Nunca creí que fuera verdad. Nunca pude imaginarme que fuera cierto que el aire es capaz de respirar por sí mismo, ni que acelerara su ritmo cuando le hablo de nosotros al oído. Es cierto que siempre he sido demasiado escéptico como para pararme a pensar en la sacralidad del baile de los pétalos o en que el cielo es propenso a lanzar miradas huidizas cuando me doy la vuelta. Pero es que ahora el cielo, como todo, es diferente.
Últimamente no reconozco mis retratos contra el suelo ni mis conversaciones con la pared. Ahora que el mundo se da tanta prisa en todo y se deja olvidados los espacios para vivir en los andenes del metro, yo los recojo y los envío por correo a cualquier destinatario sin esperar ninguna respuesta. Me gusta recostarme sobre mi propio silencio y admirar mis cadenas, ver cómo se recrean en la exactitud de su plena inexistencia.
Es agradable ver la Tierra de noche, del mismo modo del que se ve si cierro los ojos y dejo que la hierba respire por mí sin hacer ruido, recostándose y dormitando al igual que lo hago yo. También lo es ver el mundo desde arriba, donde no alcanzan las malas cosechas ni da frutos el desengaño. Desde aquí arriba puedo respirar bien.


¿Y el amor? ¿No respira el amor, acaso? 

lunes, 2 de mayo de 2011

Granate


No puedo dejar de observarla a través de la ventana.
Vuelve a sonar el despertador. Se levanta y echa un vistazo a la mesilla: nada nuevo, excepto un poco de ceniza entre recuerdos de desagüe. Está cansada, pero su cabeza no deja de dar vueltas alrededor de una pista cubierta en la que se desnudan sus sábanas de algodón color granate.

- Me gustaría que me miraras de vez en cuando, pero no quiero que me martirices, ni que hagas de las estrellas tu entretenimiento preferido.

Echo de menos tu olor a canela cuando añoro disolverme en tus deseos.

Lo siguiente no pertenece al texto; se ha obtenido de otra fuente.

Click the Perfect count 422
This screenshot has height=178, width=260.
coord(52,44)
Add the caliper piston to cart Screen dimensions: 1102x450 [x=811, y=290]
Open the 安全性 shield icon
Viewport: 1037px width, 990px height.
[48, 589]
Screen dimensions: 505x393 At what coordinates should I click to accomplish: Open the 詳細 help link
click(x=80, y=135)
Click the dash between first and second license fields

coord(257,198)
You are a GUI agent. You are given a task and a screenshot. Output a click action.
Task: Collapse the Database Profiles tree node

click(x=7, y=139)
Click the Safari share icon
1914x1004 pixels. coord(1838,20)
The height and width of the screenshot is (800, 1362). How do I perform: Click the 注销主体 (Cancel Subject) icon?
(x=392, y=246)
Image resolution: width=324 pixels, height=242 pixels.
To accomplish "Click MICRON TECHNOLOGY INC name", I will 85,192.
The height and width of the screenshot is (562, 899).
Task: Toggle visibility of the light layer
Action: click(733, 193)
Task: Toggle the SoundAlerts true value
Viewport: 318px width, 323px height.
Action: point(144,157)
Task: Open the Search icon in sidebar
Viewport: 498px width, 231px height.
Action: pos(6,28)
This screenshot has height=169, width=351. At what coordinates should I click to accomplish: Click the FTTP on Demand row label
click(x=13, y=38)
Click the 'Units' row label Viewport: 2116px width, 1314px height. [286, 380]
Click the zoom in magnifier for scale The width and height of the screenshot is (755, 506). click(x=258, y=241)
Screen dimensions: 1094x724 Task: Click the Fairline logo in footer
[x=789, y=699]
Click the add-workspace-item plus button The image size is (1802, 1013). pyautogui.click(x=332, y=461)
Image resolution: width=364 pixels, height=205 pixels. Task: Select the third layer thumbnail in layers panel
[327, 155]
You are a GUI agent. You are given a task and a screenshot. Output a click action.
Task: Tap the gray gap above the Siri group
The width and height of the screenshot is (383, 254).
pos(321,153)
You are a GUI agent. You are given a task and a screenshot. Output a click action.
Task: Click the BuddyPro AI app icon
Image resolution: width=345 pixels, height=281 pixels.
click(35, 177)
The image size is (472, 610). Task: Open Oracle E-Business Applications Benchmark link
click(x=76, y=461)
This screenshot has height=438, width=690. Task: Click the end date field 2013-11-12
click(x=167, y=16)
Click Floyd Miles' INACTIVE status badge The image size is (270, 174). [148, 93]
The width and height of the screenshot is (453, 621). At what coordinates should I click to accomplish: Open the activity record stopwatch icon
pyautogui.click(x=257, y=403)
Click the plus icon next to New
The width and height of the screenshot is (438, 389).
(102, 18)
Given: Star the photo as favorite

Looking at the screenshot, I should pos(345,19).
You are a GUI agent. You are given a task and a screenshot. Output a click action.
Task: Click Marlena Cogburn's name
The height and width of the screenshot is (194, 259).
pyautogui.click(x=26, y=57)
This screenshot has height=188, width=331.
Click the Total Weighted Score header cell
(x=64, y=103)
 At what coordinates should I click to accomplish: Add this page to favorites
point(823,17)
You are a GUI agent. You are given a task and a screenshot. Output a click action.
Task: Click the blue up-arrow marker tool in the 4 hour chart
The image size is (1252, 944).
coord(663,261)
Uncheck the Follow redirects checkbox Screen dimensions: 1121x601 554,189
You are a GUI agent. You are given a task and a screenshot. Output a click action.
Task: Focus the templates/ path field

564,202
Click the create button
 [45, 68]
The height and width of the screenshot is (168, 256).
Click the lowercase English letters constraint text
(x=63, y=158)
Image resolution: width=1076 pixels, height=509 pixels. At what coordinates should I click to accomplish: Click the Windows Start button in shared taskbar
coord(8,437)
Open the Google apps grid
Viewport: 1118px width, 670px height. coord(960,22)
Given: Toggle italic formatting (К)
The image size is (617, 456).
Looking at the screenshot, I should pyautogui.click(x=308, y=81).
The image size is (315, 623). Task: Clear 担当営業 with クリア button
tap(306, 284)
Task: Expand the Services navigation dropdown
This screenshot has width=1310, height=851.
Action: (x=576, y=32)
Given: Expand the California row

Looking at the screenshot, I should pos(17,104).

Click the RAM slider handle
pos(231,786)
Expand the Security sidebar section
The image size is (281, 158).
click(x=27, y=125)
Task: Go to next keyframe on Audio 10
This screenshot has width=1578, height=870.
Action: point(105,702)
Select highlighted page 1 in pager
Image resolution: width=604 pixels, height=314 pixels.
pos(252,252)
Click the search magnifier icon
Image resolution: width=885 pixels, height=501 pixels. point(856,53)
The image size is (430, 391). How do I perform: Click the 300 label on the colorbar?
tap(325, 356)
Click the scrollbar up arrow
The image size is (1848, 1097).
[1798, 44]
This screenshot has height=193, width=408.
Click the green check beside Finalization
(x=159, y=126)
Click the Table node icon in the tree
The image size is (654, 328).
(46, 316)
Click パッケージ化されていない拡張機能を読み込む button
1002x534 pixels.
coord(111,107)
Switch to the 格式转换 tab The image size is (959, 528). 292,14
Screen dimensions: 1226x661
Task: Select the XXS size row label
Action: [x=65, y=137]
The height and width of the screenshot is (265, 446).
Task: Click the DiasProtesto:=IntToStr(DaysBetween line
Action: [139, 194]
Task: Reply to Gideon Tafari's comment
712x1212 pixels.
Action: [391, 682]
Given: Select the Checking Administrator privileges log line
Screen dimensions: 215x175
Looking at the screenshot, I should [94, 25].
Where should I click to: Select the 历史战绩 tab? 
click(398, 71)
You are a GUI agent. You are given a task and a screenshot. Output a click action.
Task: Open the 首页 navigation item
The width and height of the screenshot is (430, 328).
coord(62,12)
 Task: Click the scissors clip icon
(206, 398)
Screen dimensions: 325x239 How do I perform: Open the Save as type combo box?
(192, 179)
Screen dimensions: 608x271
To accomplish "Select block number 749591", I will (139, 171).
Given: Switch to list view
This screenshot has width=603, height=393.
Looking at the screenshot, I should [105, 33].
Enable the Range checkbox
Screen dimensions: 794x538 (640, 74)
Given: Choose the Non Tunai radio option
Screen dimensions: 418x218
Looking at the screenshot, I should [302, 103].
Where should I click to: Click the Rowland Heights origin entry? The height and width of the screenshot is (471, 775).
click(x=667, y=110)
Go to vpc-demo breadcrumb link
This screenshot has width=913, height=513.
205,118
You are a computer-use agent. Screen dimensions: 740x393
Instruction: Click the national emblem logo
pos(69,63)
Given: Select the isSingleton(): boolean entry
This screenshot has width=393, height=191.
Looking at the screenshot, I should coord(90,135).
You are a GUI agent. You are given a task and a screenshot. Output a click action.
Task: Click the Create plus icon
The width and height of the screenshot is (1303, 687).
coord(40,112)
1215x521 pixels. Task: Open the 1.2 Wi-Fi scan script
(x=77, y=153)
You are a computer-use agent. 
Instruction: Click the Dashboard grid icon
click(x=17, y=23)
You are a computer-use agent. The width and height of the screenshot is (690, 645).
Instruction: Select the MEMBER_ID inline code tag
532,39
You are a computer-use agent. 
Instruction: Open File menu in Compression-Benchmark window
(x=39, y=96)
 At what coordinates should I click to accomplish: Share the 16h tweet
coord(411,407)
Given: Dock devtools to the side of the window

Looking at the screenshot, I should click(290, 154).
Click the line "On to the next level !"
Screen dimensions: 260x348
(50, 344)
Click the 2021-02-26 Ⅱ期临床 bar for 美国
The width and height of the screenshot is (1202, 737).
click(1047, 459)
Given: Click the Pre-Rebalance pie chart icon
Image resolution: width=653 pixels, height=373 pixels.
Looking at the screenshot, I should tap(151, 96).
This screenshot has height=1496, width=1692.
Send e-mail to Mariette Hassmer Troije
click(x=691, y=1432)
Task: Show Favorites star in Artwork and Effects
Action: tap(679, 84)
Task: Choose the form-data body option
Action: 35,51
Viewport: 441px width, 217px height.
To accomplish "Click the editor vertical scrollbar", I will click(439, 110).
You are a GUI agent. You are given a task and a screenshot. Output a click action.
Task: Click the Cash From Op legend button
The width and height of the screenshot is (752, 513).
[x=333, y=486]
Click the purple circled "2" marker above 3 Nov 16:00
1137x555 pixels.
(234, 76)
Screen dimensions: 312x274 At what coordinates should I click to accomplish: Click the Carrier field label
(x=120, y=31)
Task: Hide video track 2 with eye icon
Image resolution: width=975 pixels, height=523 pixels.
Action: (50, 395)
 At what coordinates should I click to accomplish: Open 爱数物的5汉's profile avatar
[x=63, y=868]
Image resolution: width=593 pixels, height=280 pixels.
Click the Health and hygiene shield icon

Me gustaría no fiarme de ti, porque vas a mentirme. Porque vamos a mentirnos. Quiero que sepas que pienso agarrar la primera oferta de expulsión de tus noches y de mi adicción. Pero sé que vendrás conmigo en cada mirada perdida al asiento del fondo del vagón.
Envidio profundamente a todos aquellos pasajeros que atraviesan tus necesidades cada noche sin pasaporte ni destino. Me gusta estrujar entre mis manos una flor con espinas y que me absorbas con tu ansia coja y preciada. Es agradable quedarse en tu levante sabiendo que hay más a los que regalas billetes al invierno y les finges el verano.

Haces de nosotros tus cómplices, nos vendes la moto, nos pinchas la fe.

Me gustaría que desatornillaras mis silencios a caballo y colgaras en una cuerda mis palabras para que se secaran junto a la esperanza que desgastaste hace ya algún tiempo. Aunque es cierto que se está bastante a gusto en el silencio, arropado entre esta incertidumbre del qué será de ese nosotros que no es nada.
Mientras tanto, ábreme el pecho con un puñado de mordiscos llenos de promesas con sarro. Me da igual. Pienso ser el compañero perfecto para tus mentiras. Fingiré que no sé que ellos saben que soy uno más y quemaré mi ropa con tu piel todas las noches en que me concedas el honor de ese baile.

-Yo seré tu estrella, tu mirada. Tu entretenimiento.